The magic needed a release. Fast. It needed to leave her body before it exploded through her skin. Hermione closed her eyes and channeled what she had called. She snapped and opened her eyes, targeting the others, and they collapsed to the ground and ignited into flames.
One death eater attempted to cast some kind of pathetic water charm before his wand became kindling. Another attempted to put out his comrade, but instead the water fueled the fire and the victim… Hermione's victims just begin to burn brighter.
Harry was screaming, "Hermione stop! This isn't what he wanted. STOP!" A wave of Hermione's shackled, burnt hands, and the channeled power silenced his voice. The ministry files said that Harry was mute for three months.
Some female idiot attempted to physically charge Hermione. Before she can even lay a hand on her, the death eater stopped mid step under Hermione's complete control. Hermione stalked up to her and ripped the robes off her body. Hermione raked her hands through her blonde hair and gripped chunks of it near her temples. Hermione let her memories wash over her. Hermione had never attempted legilimency prior to this night. She doubted she could be stable enough to actually control what she would have seen. The power she had called knew what control was needed. It knew what Hermione needed. Hermione trifled and tucked the death eater's thoughts deep inside of her.
Hermione used the power to hold her in place, as she snaked her hands down her front and then hand carved her liver from her. In the gaping hole that was left, Hermione squeezed the liver until its bile dripped back into her insides. The bile within the liver is one of the most toxic substances known to mankind. Hermione remembered if someone had ever gotten stabbed in the abdomen region, the person would likely die from the liver's poison before any bleeding or blood loss would ever did you in.
Moments and years later, Hermione is always haunted by her choice. By killing nameless minions, their master and few others were given the opportunity to escape.
Who knew that the all and powerful Dark Lord would scamper away from such a lowly mud-blood? Looking back on all these years, Hermione wondered if killing him that night would have really prevented her from the path she took.

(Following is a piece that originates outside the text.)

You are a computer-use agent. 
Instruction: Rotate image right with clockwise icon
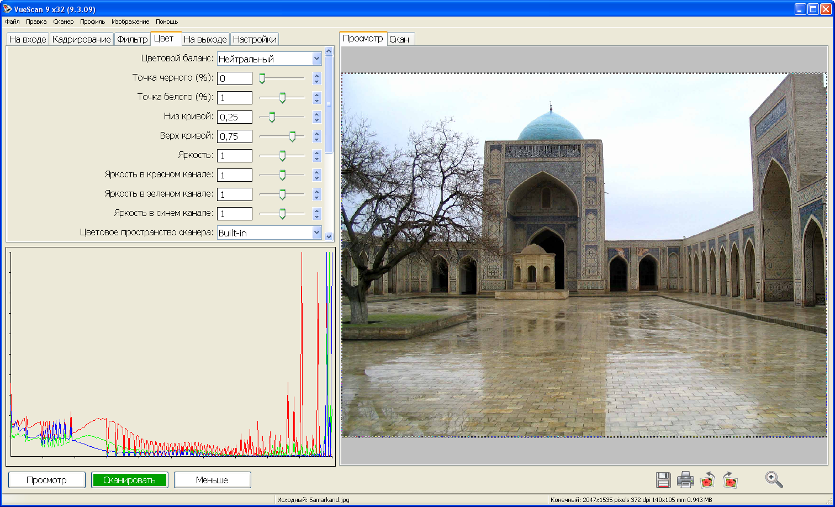(x=730, y=480)
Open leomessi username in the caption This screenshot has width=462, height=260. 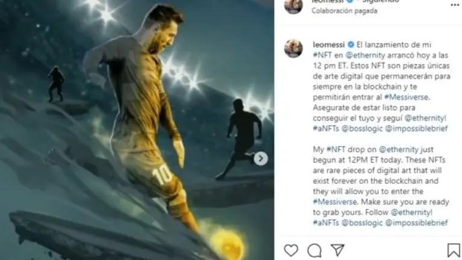pos(329,45)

Only when Hermione was having a really morbid day, would she think her worst thoughts: had she gotten the death eaters that killed her husband?
"Harry, we're leaving."
He darted off to save his best friend's corpse. Hermione didn't know what she was going to become in that instant. But she knew she would never forgive Harry for not stopping or saving or replacing Ron. She always remembers the first thought of hate she had for him as clear as a bell ringing in her ears:
Harry was only the champion of the dead. We were all wrong for thinking was some kind of a hero of the light.
Hermione heard something whisper behind her ear, "You won't find solace Miss Granger," but to this day she is not sure if it was her own conscience or the Dark Lord warning her.
Harry and her apparate from the marsh. Hermione passed out, never remembering anything after grabbing Harry's hand and Ron's cold, dead, hand.
She woke up four months later in St. Mungos. She was half expecting to be charmed and restrained to the bed. But when you murder murderers, suddenly you become a savior.
All Hermione felt, and all she would continue to feel was the emptiness only a monster could possess. Sometimes, more often than she would admit, Hermione wished she had never woken up to this destroyed world.